Task description
Begin at the line holding "The image size is (614, 455)." and set down exactly each line through the last one below, omitting pictures. Include nothing else.
*** Opening of Supplied entries ***
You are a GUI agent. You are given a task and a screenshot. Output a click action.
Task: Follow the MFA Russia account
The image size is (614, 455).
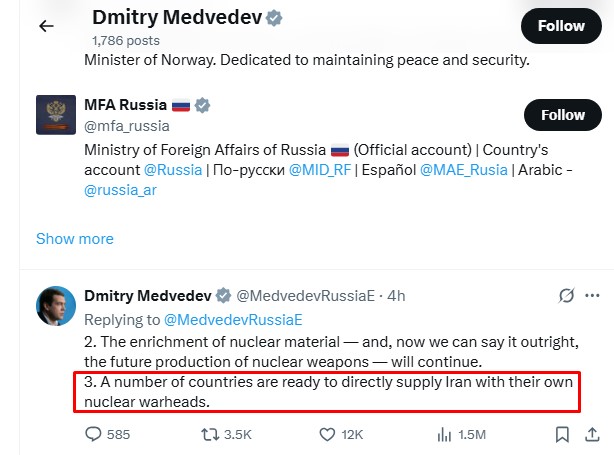[561, 115]
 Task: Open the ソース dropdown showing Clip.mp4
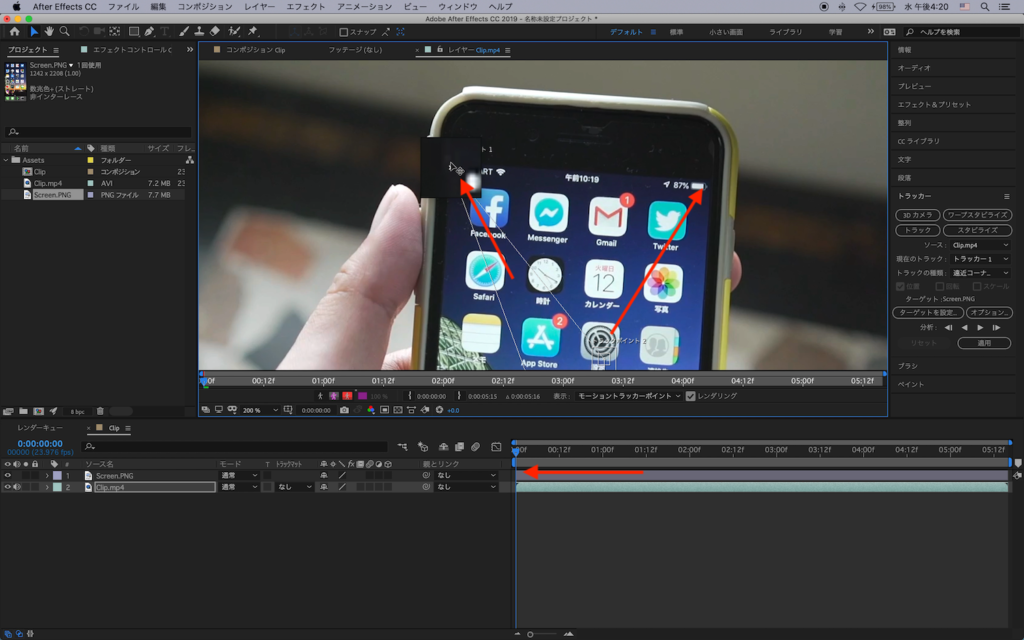(x=979, y=245)
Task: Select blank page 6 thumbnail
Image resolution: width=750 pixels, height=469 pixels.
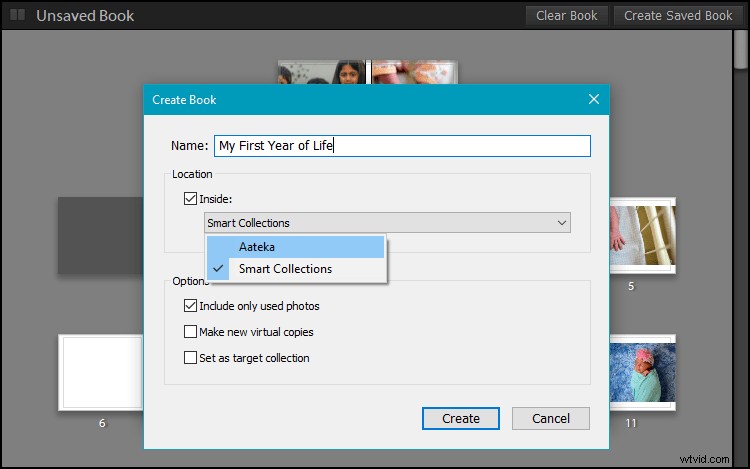Action: click(101, 372)
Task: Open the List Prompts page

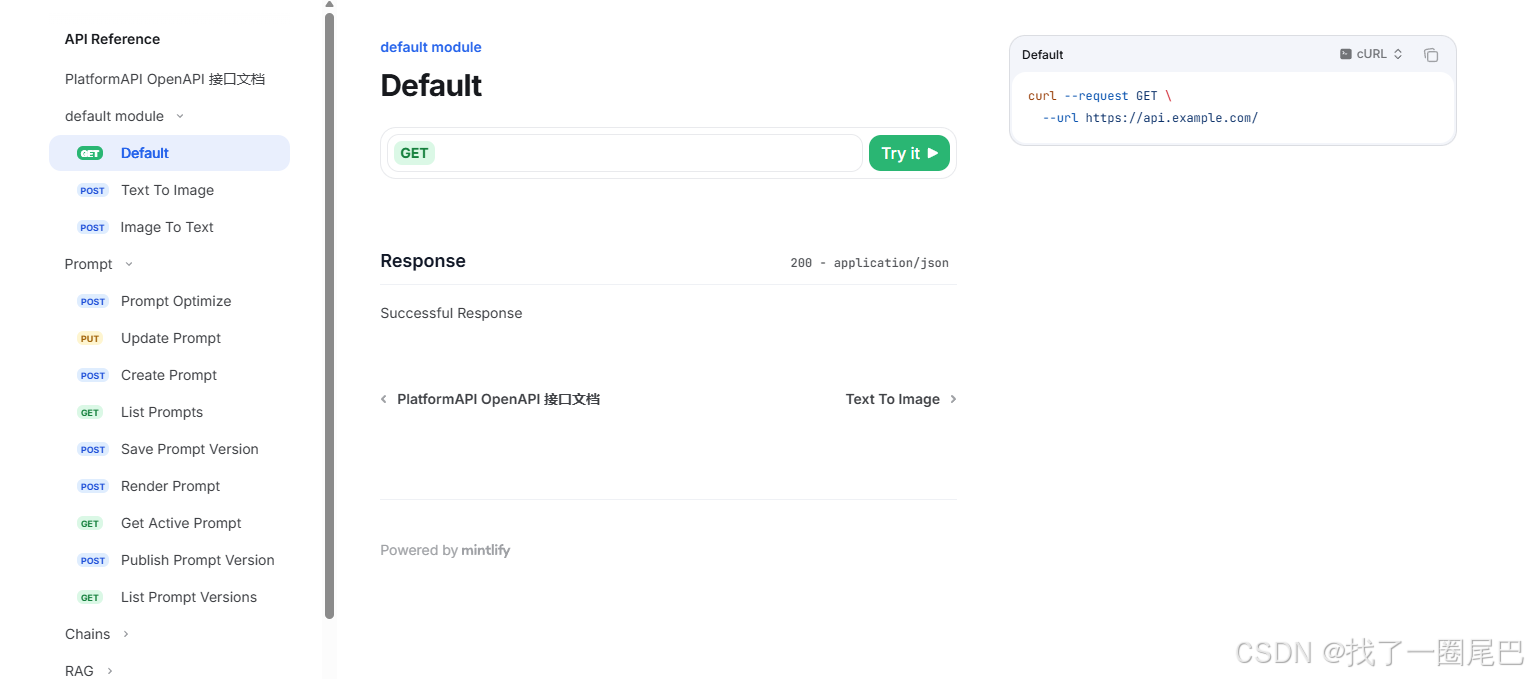Action: 161,412
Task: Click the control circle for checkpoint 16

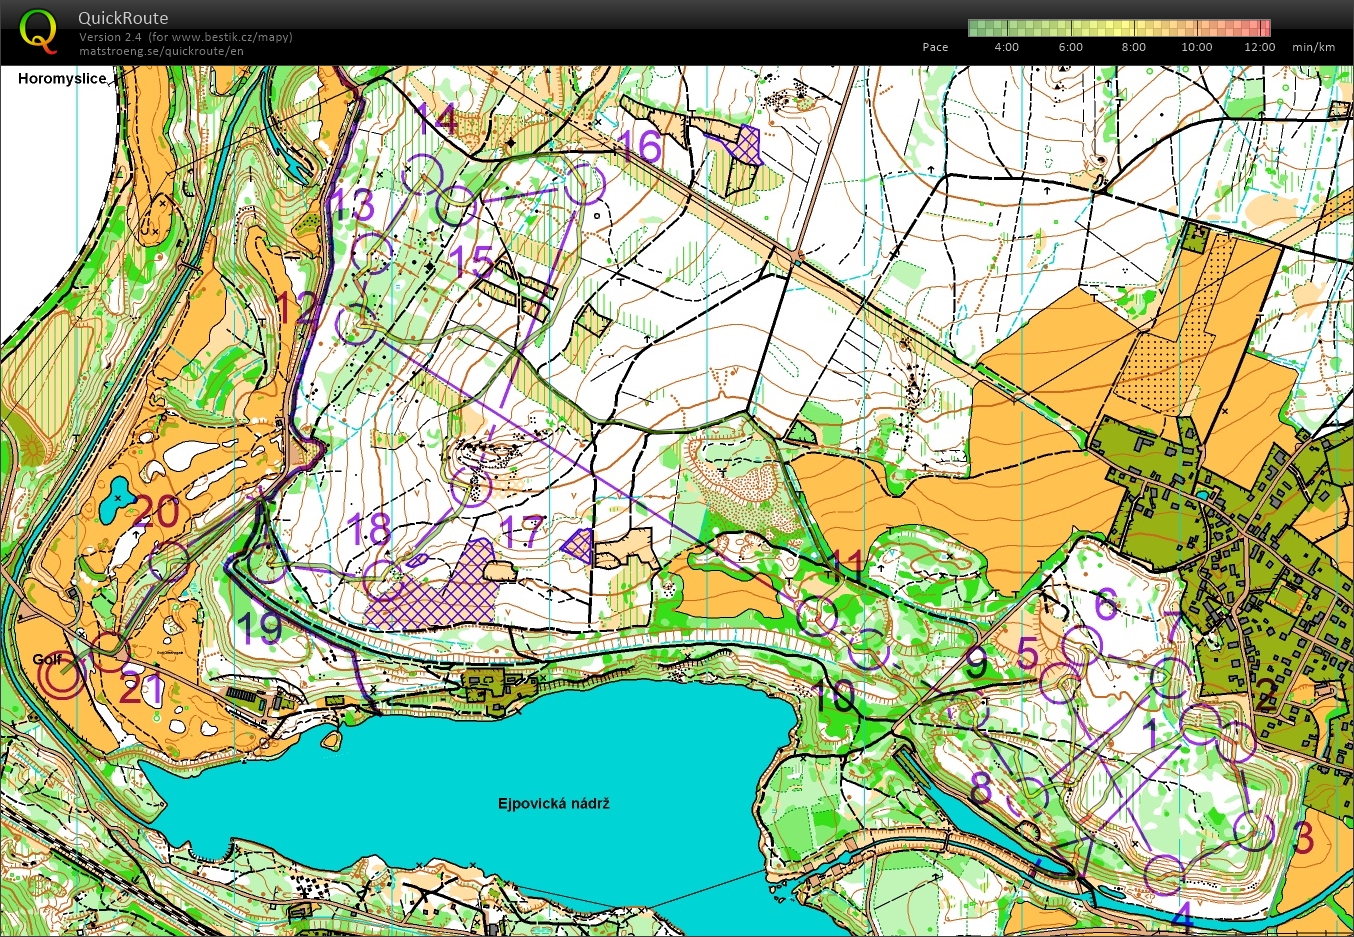Action: [585, 184]
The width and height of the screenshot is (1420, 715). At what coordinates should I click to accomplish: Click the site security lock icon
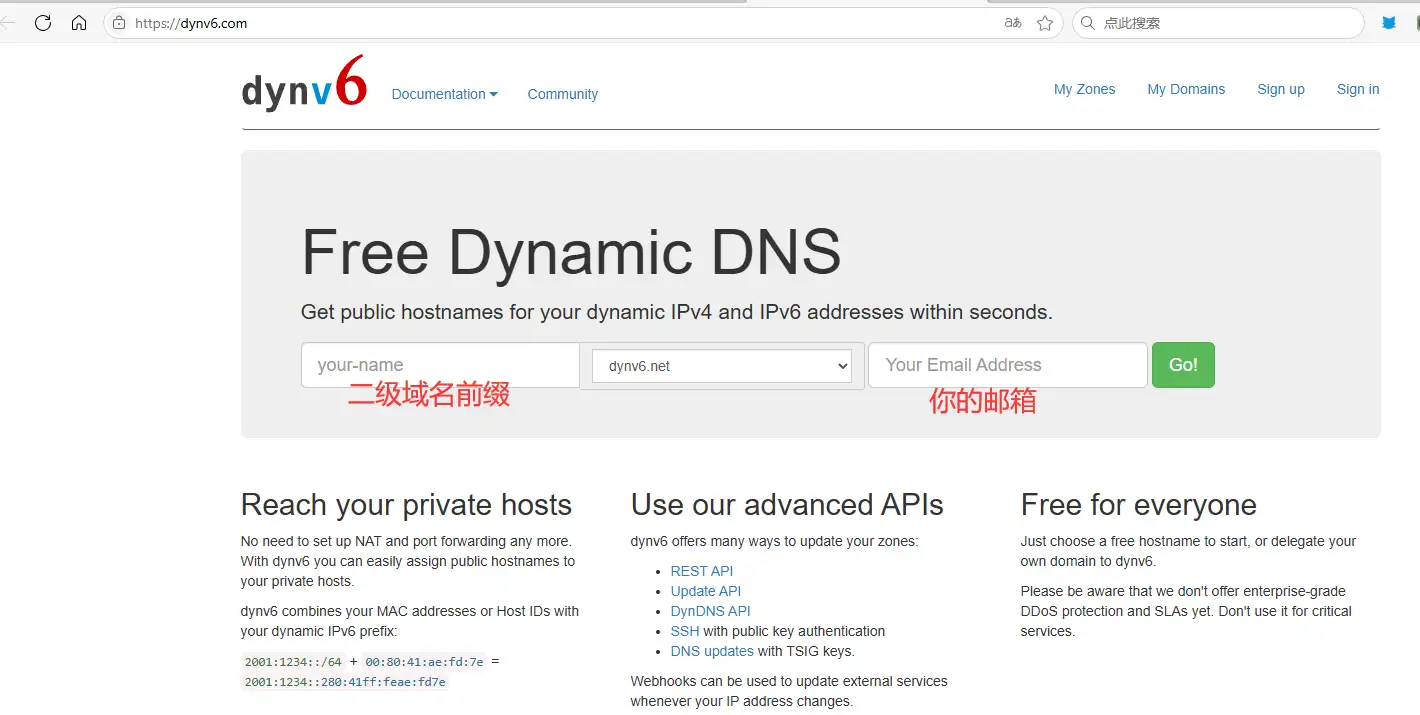pyautogui.click(x=118, y=22)
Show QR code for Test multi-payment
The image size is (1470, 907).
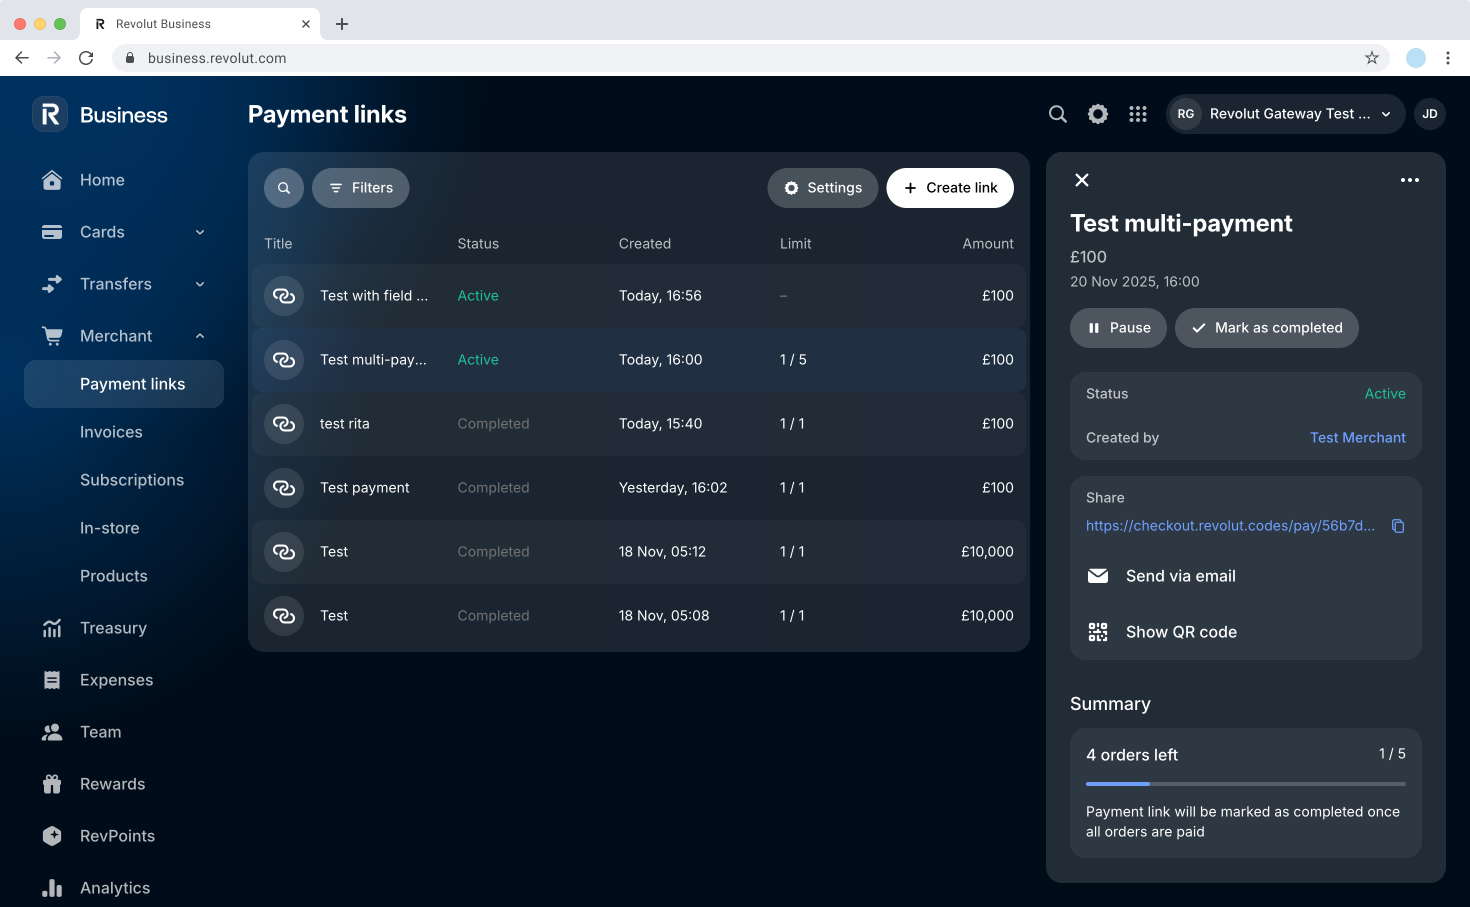(x=1182, y=631)
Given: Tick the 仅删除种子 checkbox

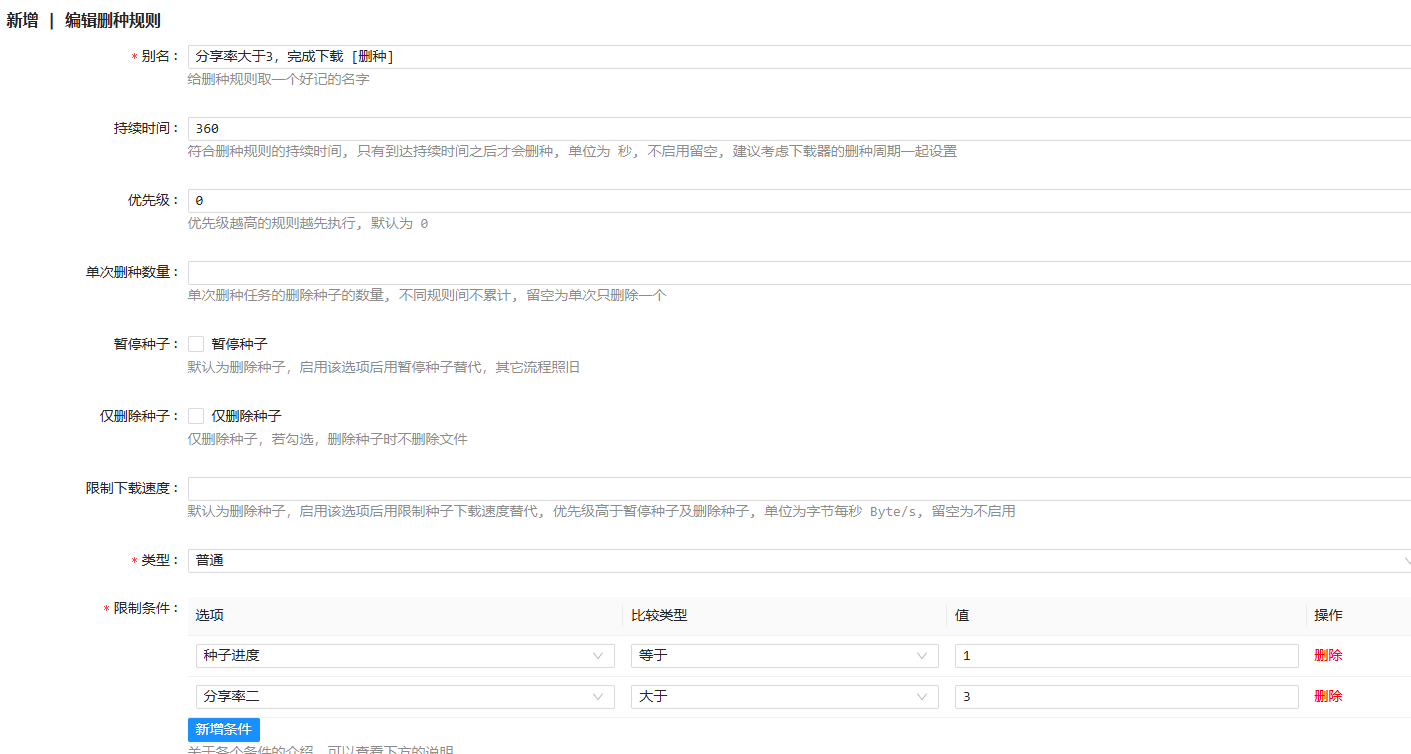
*** Close of Supplied entries ***
Response
The image size is (614, 455).
[561, 115]
 Task: Open the ソース dropdown showing Clip.mp4
(x=979, y=245)
Task: Select blank page 6 thumbnail
Image resolution: width=750 pixels, height=469 pixels.
Action: click(101, 372)
Task: Open the List Prompts page

Action: 161,412
Task: Click the control circle for checkpoint 16

Action: [585, 184]
The width and height of the screenshot is (1420, 715). At what coordinates should I click to accomplish: Click the site security lock icon
pyautogui.click(x=118, y=22)
Show QR code for Test multi-payment
The image size is (1470, 907).
(x=1182, y=631)
Given: Tick the 仅删除种子 checkbox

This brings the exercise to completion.